- _Work task_
Reproduce the entries below in full, word for word.
%%
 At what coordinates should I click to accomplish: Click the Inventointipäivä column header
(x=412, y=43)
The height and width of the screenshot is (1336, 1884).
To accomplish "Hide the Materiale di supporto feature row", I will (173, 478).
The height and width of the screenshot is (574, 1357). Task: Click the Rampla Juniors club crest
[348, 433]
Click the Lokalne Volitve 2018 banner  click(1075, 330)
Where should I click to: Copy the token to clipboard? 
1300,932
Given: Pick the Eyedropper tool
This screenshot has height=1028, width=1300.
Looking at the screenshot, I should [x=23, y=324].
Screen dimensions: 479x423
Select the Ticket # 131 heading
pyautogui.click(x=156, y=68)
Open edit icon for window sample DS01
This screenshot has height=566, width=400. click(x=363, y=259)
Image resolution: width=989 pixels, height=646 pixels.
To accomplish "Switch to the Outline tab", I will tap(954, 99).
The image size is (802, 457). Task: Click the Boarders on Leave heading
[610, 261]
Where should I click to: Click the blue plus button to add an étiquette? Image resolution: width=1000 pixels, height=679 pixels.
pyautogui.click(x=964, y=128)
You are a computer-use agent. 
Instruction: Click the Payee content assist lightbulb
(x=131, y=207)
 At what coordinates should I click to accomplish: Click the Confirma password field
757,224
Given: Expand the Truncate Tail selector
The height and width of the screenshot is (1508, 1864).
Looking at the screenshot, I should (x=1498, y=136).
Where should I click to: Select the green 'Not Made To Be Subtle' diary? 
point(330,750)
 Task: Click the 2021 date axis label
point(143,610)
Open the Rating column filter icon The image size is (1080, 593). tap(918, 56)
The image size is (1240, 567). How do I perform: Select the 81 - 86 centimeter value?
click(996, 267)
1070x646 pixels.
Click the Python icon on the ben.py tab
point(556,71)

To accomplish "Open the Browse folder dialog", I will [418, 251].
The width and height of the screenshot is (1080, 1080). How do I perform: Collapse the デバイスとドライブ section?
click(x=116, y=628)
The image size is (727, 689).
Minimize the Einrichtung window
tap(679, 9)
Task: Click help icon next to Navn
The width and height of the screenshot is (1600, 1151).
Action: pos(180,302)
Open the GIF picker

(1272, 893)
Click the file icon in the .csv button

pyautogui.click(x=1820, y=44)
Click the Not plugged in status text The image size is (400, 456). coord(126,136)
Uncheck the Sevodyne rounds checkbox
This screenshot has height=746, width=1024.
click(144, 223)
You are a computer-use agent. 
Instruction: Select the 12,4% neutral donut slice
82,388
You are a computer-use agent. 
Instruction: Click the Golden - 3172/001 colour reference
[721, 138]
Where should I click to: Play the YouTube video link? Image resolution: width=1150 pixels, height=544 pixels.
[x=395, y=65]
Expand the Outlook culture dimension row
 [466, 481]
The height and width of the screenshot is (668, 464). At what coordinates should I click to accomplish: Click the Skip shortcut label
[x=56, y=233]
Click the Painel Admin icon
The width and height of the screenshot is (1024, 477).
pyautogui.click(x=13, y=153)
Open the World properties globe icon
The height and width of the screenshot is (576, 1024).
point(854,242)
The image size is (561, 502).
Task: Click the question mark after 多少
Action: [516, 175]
%%
- _Result_
 At what coordinates should I click to accomplish: Click the Inventointipäivä column header
(x=412, y=43)
The height and width of the screenshot is (1336, 1884).
To accomplish "Hide the Materiale di supporto feature row", I will (173, 478).
The height and width of the screenshot is (574, 1357). Task: Click the Rampla Juniors club crest
[348, 433]
Click the Lokalne Volitve 2018 banner  click(1075, 330)
Where should I click to: Copy the token to clipboard? 
1300,932
Given: Pick the Eyedropper tool
This screenshot has height=1028, width=1300.
Looking at the screenshot, I should [x=23, y=324].
Screen dimensions: 479x423
Select the Ticket # 131 heading
pyautogui.click(x=156, y=68)
Open edit icon for window sample DS01
This screenshot has height=566, width=400. click(x=363, y=259)
Image resolution: width=989 pixels, height=646 pixels.
To accomplish "Switch to the Outline tab", I will tap(954, 99).
The image size is (802, 457). Task: Click the Boarders on Leave heading
[610, 261]
Where should I click to: Click the blue plus button to add an étiquette? Image resolution: width=1000 pixels, height=679 pixels.
pyautogui.click(x=964, y=128)
You are a computer-use agent. 
Instruction: Click the Payee content assist lightbulb
(x=131, y=207)
 At what coordinates should I click to accomplish: Click the Confirma password field
757,224
Given: Expand the Truncate Tail selector
The height and width of the screenshot is (1508, 1864).
Looking at the screenshot, I should (x=1498, y=136).
Where should I click to: Select the green 'Not Made To Be Subtle' diary? 
point(330,750)
 Task: Click the 2021 date axis label
point(143,610)
Open the Rating column filter icon The image size is (1080, 593). tap(918, 56)
The image size is (1240, 567). How do I perform: Select the 81 - 86 centimeter value?
click(996, 267)
1070x646 pixels.
Click the Python icon on the ben.py tab
point(556,71)

To accomplish "Open the Browse folder dialog", I will [418, 251].
The width and height of the screenshot is (1080, 1080). How do I perform: Collapse the デバイスとドライブ section?
click(x=116, y=628)
The image size is (727, 689).
Minimize the Einrichtung window
tap(679, 9)
Task: Click help icon next to Navn
The width and height of the screenshot is (1600, 1151).
Action: pos(180,302)
Open the GIF picker

(1272, 893)
Click the file icon in the .csv button

pyautogui.click(x=1820, y=44)
Click the Not plugged in status text The image size is (400, 456). coord(126,136)
Uncheck the Sevodyne rounds checkbox
This screenshot has height=746, width=1024.
click(144, 223)
You are a computer-use agent. 
Instruction: Select the 12,4% neutral donut slice
82,388
You are a computer-use agent. 
Instruction: Click the Golden - 3172/001 colour reference
[721, 138]
Where should I click to: Play the YouTube video link? Image resolution: width=1150 pixels, height=544 pixels.
[x=395, y=65]
Expand the Outlook culture dimension row
 [466, 481]
The height and width of the screenshot is (668, 464). At what coordinates should I click to accomplish: Click the Skip shortcut label
[x=56, y=233]
Click the Painel Admin icon
The width and height of the screenshot is (1024, 477).
pyautogui.click(x=13, y=153)
Open the World properties globe icon
The height and width of the screenshot is (576, 1024).
point(854,242)
The image size is (561, 502).
Task: Click the question mark after 多少
Action: [516, 175]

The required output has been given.